Showing posts with label large file. Show all posts
Showing posts with label large file. Show all posts

Read a random line in a (large) file in Python

I've been working on a project which requires that I read random lines from a set of files. Unfortunately these files range between 200MB and 2GB so reading the entire file into memory is incredibly slow if possible at all. I looked around for a simple way to do this with large files and I was unable to find a good one, so here you go:

#!/usr/bin/python

import os,random

filename="averylargefile"
file = open(filename,'r')

#Get the total file size
file_size = os.stat(filename)[6]

while 1:
      #Seek to a place in the file which is a random distance away
      #Mod by file size so that it wraps around to the beginning
      file.seek((file.tell()+random.randint(0,file_size-1))%file_size)

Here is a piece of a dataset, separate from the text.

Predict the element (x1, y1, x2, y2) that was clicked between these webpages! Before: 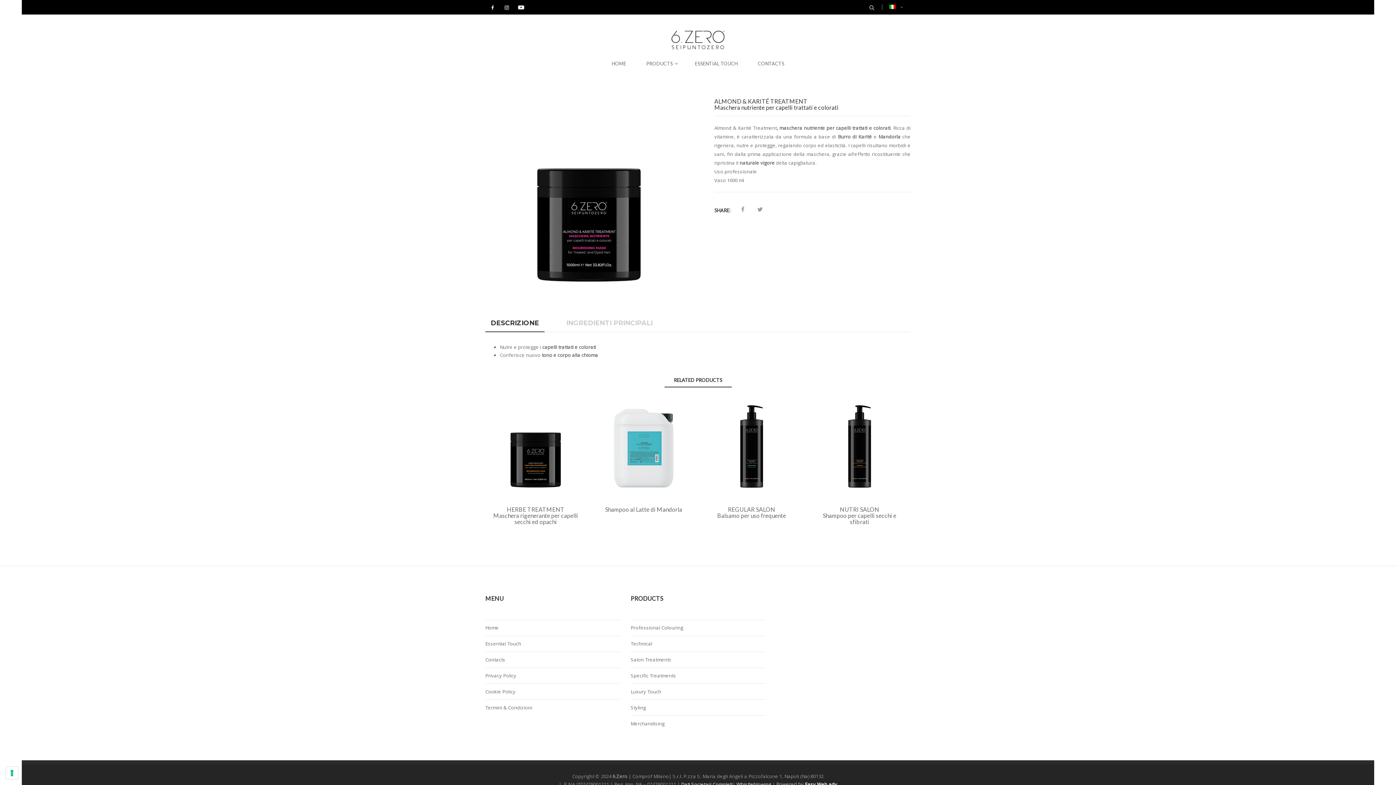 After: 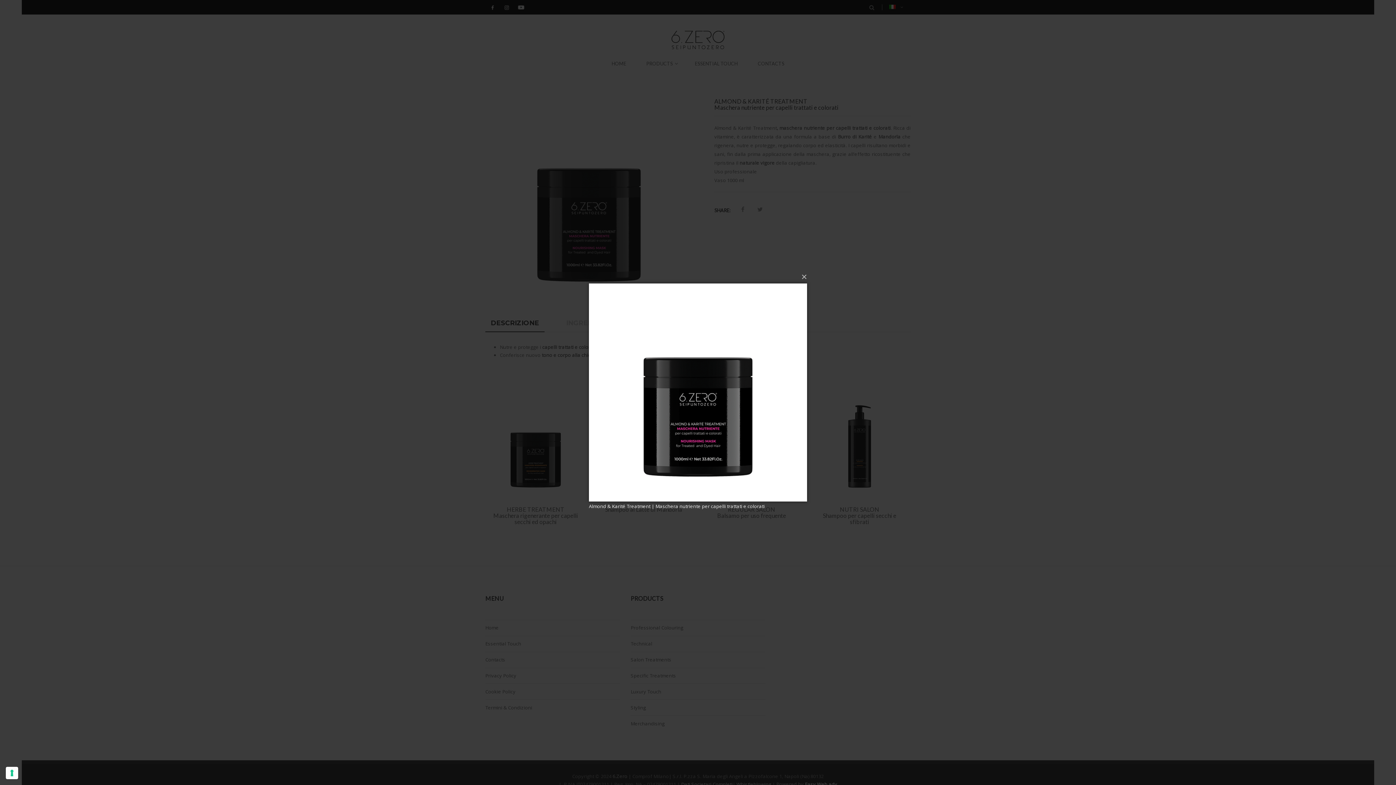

      #dont use the first readline since it may fall in the middle of a line
      file.readline()
      #this will return the next (complete) line from the file
      line = file.readline()

      #here is your random line in the file
      print line


Using this method has shown to be MUCH faster then doing something along the lines of:
for line in file:
     #do something
and furthermore, this method does not make it easy to get a random entry in the file.


Enjoy!

Update: Just a note on the "file.seek" line above, the "file.tell()" call is not strictly necessary since what line you are on currently has no bearing on the next line you will be going to. That would also remove the need for the mod operator since the randint would never be larger than the file. Furthermore, since you are advancing the file pointer to a random spot in the file, if all lines are not an equal length then you will not get true randomness, longer lines will in fact be more likely to be hit. Since, however, the algorithm takes the line after random spot seeked to in the file, this issue is lessened but not resolved. I'm looking for a better and more efficient solution in the meantime.